Text analysis the process of extracting information from observed language data.

It can be used as a tool for research or a method of inquiry in its own right.

We will approach text analysis as a method of inquiry.

Cases

Bychkovska and Lee (2017) investigates possible differences between L1-English and L1-Chinese undergraduate students’ use of lexical bundles, multiword sequences which are extended collocations (i.e. as the result of), in argumentative essays. The authors used the Michigan Corpus of Upper-Level Student Papers (MICUSP) corpus using the argumentative essay section for L1-English and the Corpus of Ohio Learner and Teacher English (COLTE) for the L1-Chinese English essays. They found that L1-Chinese writers used more than 2 times as many bundle types than L1-English peers which they attribute to L1-Chinese writers attempt to avoid uncommon expressions and/or due to their lack of register awareness (conversation has more bundles than writing, generally).

Questions

  • What is the area of research?
  • What is the research question?
  • What is the data?
  • What is the method?
  • What is the finding?

Cases

Olohan (2008) investigate the extent to which translated texts differ from native texts. In particular the author explores the notion of explicitation in translated texts (the tendency to make information in the source text explicit in the target translation). The study makes use of the Translational English Corpus (TEC) for translation samples and comparable sections of the British National Corpus (BNC) for the native samples. The results suggest that there is a tendency for syntactic explicitation in the translational corpus (TEC) which is assumed to be a subconscious process employed unwittingly by translators.

Questions

  • What is the area of research?
  • What is the research question?
  • What is the data?
  • What is the method?
  • What is the finding?

Other cases?

Brainstorm some ideas you may have in which text analysis could be used as a method of inquiry.

Questions to consider

  • What is the area of research?
  • What is the research question?
  • What is the data?
  • What is the method?
  • What is the finding?

The plan

The plan

Foundations
Establish a fundamental understanding of the characteristics of each of the levels in the “Data, Information, Knowledge, and Insight Hierarchy (DIKI)”
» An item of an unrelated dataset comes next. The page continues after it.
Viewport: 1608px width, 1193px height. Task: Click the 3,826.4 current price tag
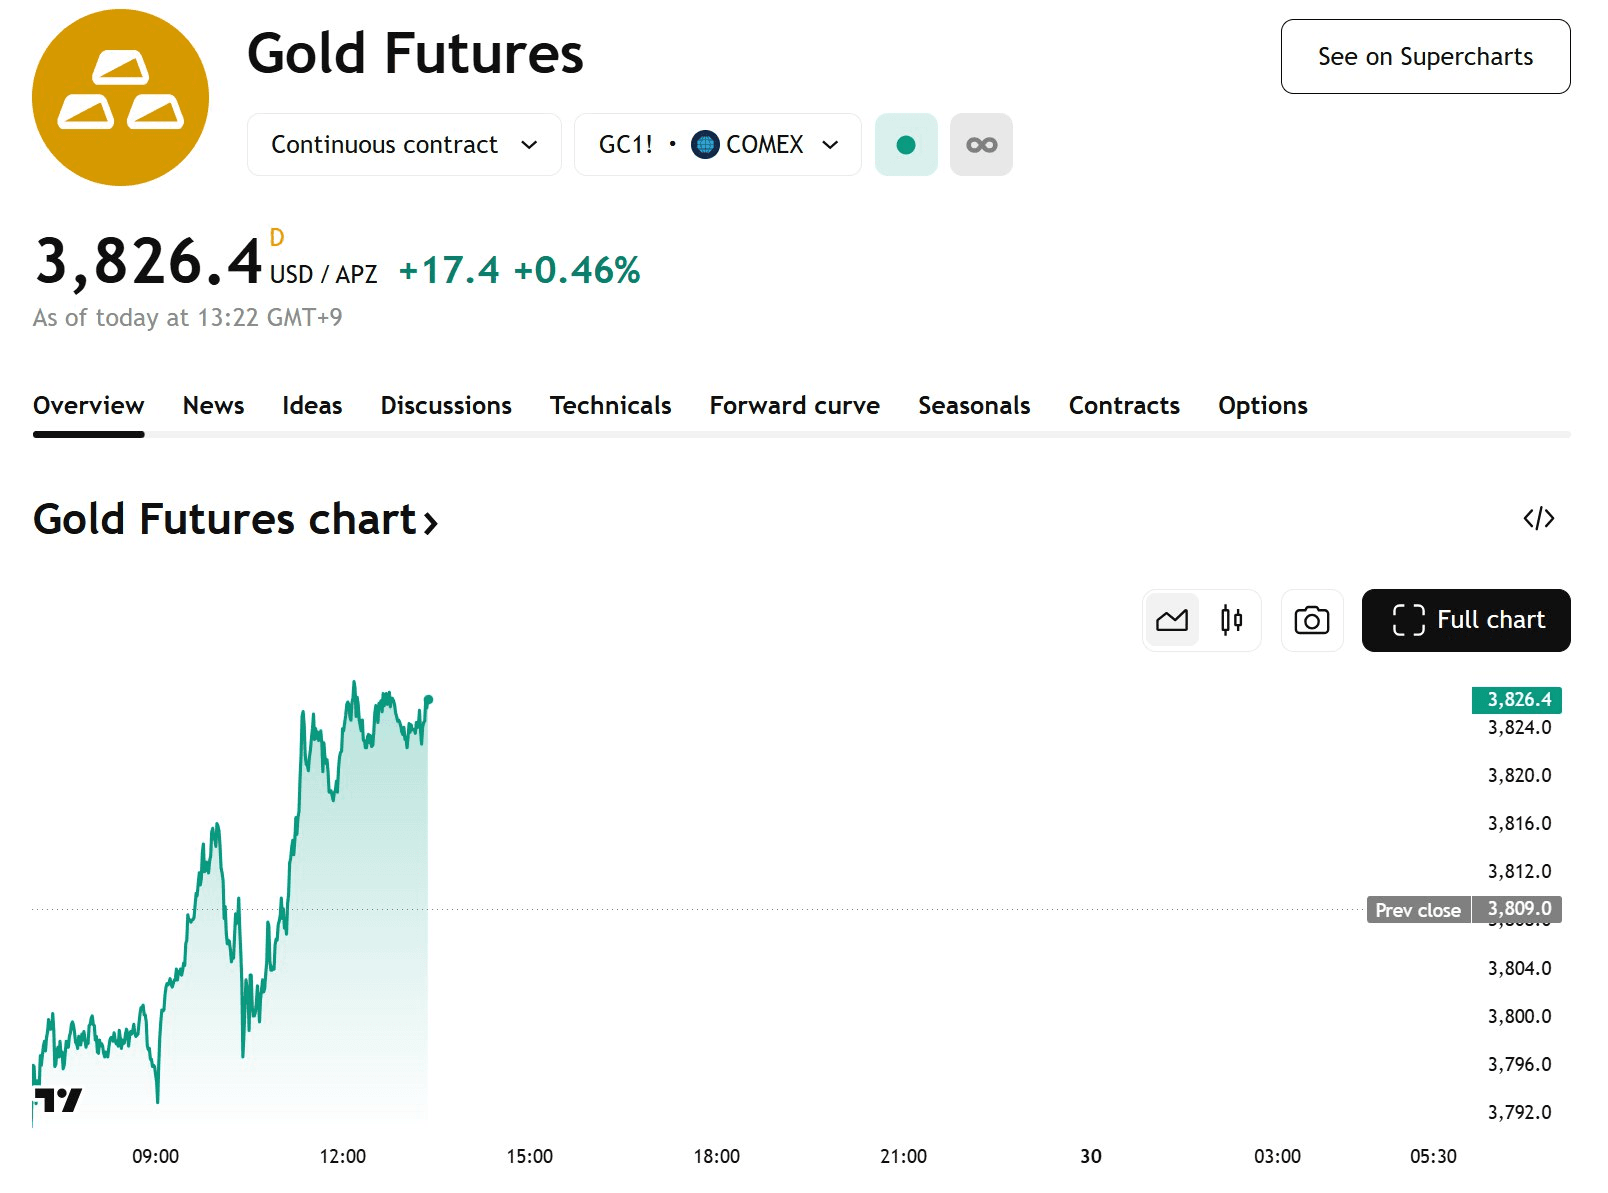point(1516,699)
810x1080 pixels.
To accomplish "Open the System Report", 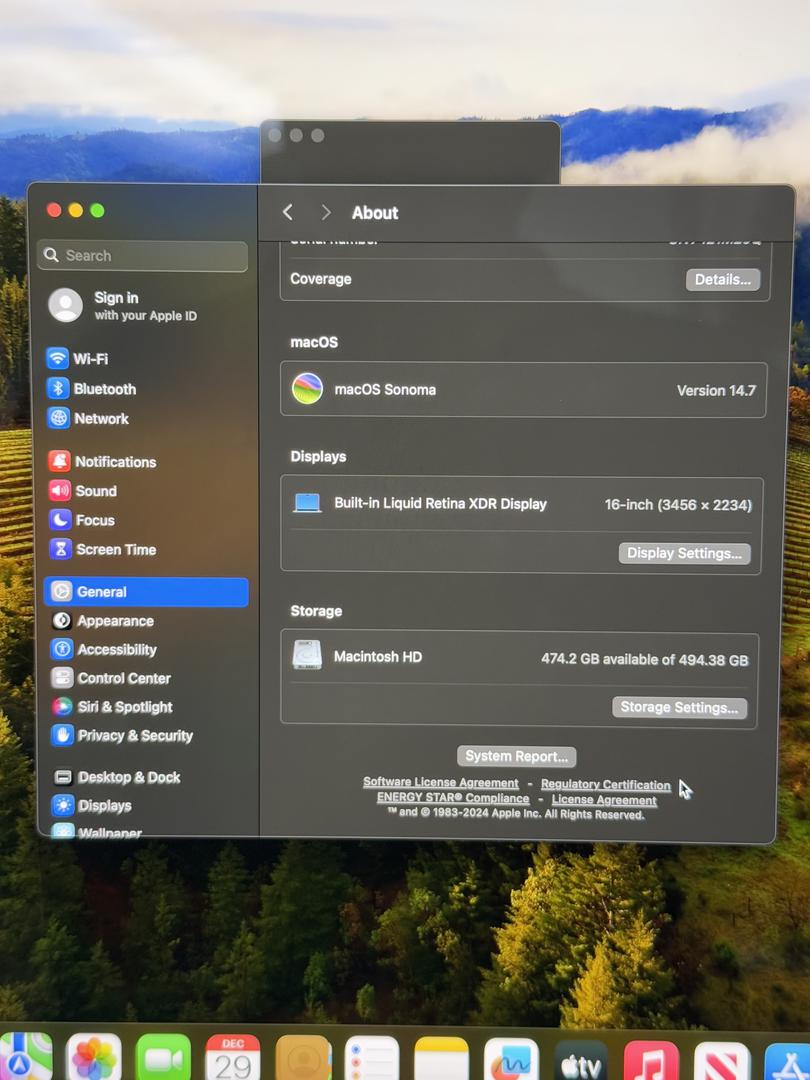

You will be able to read, write, and manipulate text data in R including creating statistical summary tables and plots. You will also have the foundational skills to frame research questions and design studies that use text analysis.

The plan

Preparation
Implement data acquistion, curation, and transformation steps.

You will be able to acquire, curate, and transform text data in R. You will also have the skills to design and implement data collection procedures for text analysis.

The plan

Analysis
Perform analysis of datasets, the evaluation of results, and the interpretation of the findings for exploratory, predictive, and inferential purposes.
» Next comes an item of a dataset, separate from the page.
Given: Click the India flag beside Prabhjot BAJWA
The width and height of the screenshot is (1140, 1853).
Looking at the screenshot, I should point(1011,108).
You will be able to analyze text data in R and interpret findings in context. You will also have the skills to design, implement, and critique data analysis procedures for text analysis.

The plan

Communication
Demonstrate the presentation of research either as a prospectus of a viable research plan (prospectus) or as a implemented research project (final project).
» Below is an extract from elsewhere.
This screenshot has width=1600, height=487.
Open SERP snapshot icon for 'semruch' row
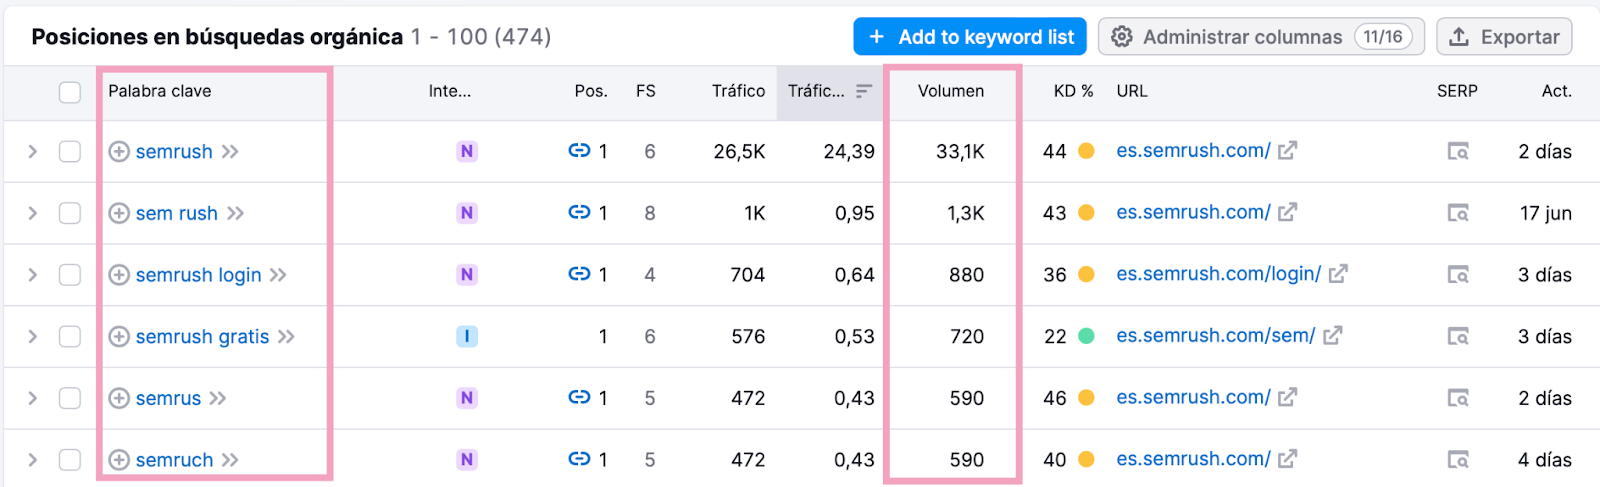coord(1458,460)
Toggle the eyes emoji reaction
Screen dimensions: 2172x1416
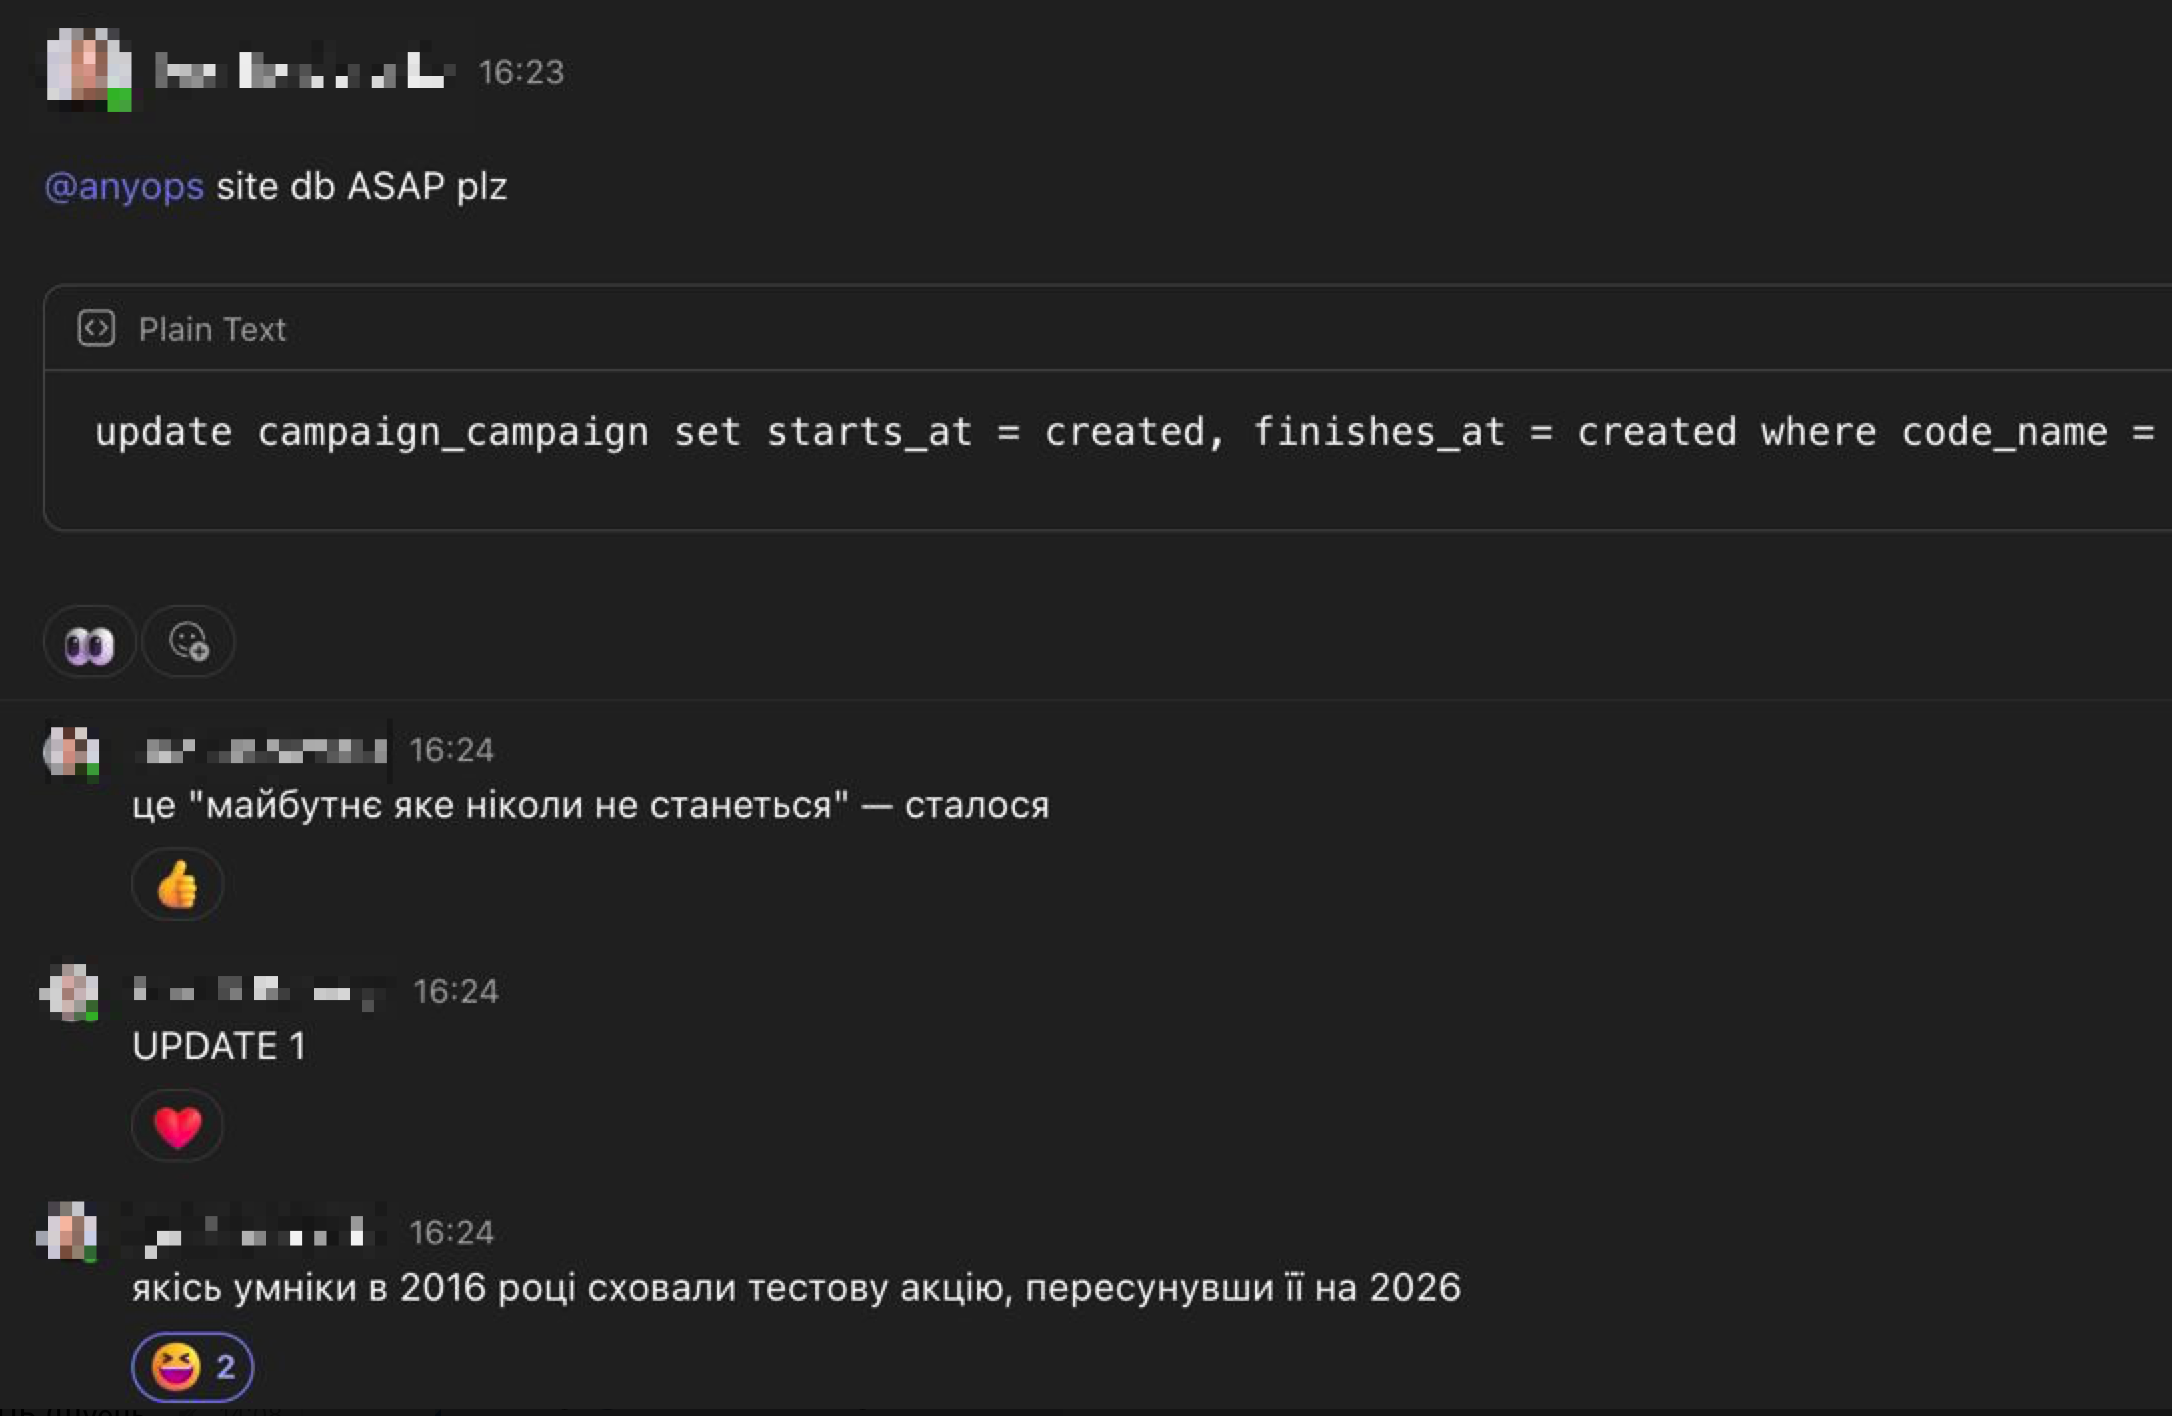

You will be able to communicate research findings in a reproducible manner. You will also have the skills to create and share reproducible computing environments for data analysis projects.

Final thoughts

  • Science is a process for understanding the world as it is.
  • Data science enhances science using computing, statistics, and domain knowledge.
  • Text analysis employs data science to extract and analyze information from observed language usage.

This course is designed to provide you with the skills to use text analysis as a method of inquiry.

References

Bychkovska, Tetyana, and Joseph J. Lee. 2017. “At the Same Time: Lexical Bundles in L1 and L2 University Student Argumentative Writing.” Journal of English for Academic Purposes 30 (November): 38–52. https://doi.org/10.1016/j.jeap.2017.10.008.
Olohan, Maeve. 2008. “Leave It Out! Using a Comparable Corpus to Investigate Aspects of Explicitation in Translation.” Cadernos de Tradução, 153–69.